Somewhere I have jotted down a list of authors whose books I have not been able to find anywhere. It included Clarice Lispector, Jon Fosse, and also Halldor Laxness. Last Sunday at Abids I spotted a title that filled me with the kind of joy that I had not felt since a long time. I found a copy of Halldor Laxness’ ‘Independent People’ on the pavement amidst a few books strewn around. I couldn’t believe it at first but when I took out the book I realized it was indeed a Halldor Laxness title. It was a brand new copy and I wondered how it got there. I paid only a hundred rupees for it.
Actually I thought the Abids trip wouldn’t come out as it started to rain very heavily early in the morning and continued. I had almost given up the idea of going to Abids but miraculously the rain stopped around ten in the morning. I then set out after breakfast and took the bus to Chikkadpally where I couldn’t find anything though I had seen a title I thought I would buy the following Sunday.
But before I found the Halldor Laxness title I found another wonderful title, a travel title, a genre I love to read. This title was like a buffet meal with thirty-five essays by well-known travel writers, and the book I found was a hardcover copy of ‘The Penguin Book of Indian Journeys’ edited by Dom Moraes. Most of the essays in this collection are by travel writers whose books I have already found and also read. Some of them include Anita Nair, Alexander Frater (Chasing the Monsoon), James Cameron (Indian Summer), P. Sainath (Everybody Loves a Good Drought), Paul Theroux, V.S. Naipaul, Anees Jung and a few writers I did not know before I found this collection. I have no idea about Joe Roberts, Dawood Ali McCalum, and also Jonah Blank. Somehow there were notable omissions like Pankaj Mishra (Butter Chicken in Ludhiana), Pico Iyer, Dervla Murphy, and also Elizabeth Bumillier (May You Be the Mother of a Hundred Sons). I don’t know if these writers had published their books after 2001 when ‘The Penguin Book of Indian Journeys’ was published.

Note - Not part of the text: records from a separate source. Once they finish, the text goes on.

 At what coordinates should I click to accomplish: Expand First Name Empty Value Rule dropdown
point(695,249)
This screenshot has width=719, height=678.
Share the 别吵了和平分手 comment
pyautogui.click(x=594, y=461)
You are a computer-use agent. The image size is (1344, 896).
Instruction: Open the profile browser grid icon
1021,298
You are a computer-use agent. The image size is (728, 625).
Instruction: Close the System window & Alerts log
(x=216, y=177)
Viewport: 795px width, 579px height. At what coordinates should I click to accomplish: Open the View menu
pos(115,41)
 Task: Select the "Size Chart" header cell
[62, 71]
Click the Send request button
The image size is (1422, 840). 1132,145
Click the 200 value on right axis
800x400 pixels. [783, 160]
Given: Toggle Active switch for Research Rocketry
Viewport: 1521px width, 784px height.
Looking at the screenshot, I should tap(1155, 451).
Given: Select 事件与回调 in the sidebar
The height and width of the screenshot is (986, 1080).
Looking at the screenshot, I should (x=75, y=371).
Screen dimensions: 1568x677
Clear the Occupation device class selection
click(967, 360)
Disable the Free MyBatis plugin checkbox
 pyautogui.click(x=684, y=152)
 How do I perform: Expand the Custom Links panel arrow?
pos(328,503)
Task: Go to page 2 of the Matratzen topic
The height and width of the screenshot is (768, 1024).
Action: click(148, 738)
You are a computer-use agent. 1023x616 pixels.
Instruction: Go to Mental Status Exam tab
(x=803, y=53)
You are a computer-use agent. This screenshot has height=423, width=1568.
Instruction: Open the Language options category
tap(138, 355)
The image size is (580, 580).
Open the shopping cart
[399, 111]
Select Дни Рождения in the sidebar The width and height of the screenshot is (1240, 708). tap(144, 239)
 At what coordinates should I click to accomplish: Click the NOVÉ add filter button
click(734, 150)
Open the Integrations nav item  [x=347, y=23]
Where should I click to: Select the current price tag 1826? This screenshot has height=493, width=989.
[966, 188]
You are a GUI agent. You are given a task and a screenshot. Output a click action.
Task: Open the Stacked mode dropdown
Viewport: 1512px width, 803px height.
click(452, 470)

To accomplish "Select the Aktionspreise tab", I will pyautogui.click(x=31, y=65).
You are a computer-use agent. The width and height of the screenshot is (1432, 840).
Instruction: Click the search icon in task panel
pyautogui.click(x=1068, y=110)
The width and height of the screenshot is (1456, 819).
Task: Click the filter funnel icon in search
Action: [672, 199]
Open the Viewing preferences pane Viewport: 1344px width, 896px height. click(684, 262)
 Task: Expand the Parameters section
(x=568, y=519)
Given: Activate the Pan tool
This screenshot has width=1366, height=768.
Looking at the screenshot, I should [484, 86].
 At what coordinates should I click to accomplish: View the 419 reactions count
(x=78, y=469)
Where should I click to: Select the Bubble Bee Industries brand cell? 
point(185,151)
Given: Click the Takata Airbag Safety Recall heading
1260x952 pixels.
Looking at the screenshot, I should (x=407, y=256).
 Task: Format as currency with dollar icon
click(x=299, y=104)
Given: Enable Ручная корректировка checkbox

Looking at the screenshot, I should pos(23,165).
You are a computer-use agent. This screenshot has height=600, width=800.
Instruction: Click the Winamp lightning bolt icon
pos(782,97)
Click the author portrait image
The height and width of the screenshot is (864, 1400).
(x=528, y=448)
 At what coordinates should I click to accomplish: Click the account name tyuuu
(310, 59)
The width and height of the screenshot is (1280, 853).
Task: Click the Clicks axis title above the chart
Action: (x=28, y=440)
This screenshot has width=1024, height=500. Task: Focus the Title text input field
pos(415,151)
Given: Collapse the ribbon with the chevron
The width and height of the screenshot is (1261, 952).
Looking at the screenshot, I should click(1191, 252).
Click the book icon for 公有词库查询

The book had looked familiar when
I first spotted it and though I had a feeling that I have a copy of this book I
bought it. Later when I sorted through my books at another place where I keep
my books, I saw a copy of ‘The Penguin Book of Indian Journeys’ that I do not
remember when and where I had bought it. But this copy was in a better
condition than the one I bought last Sunday.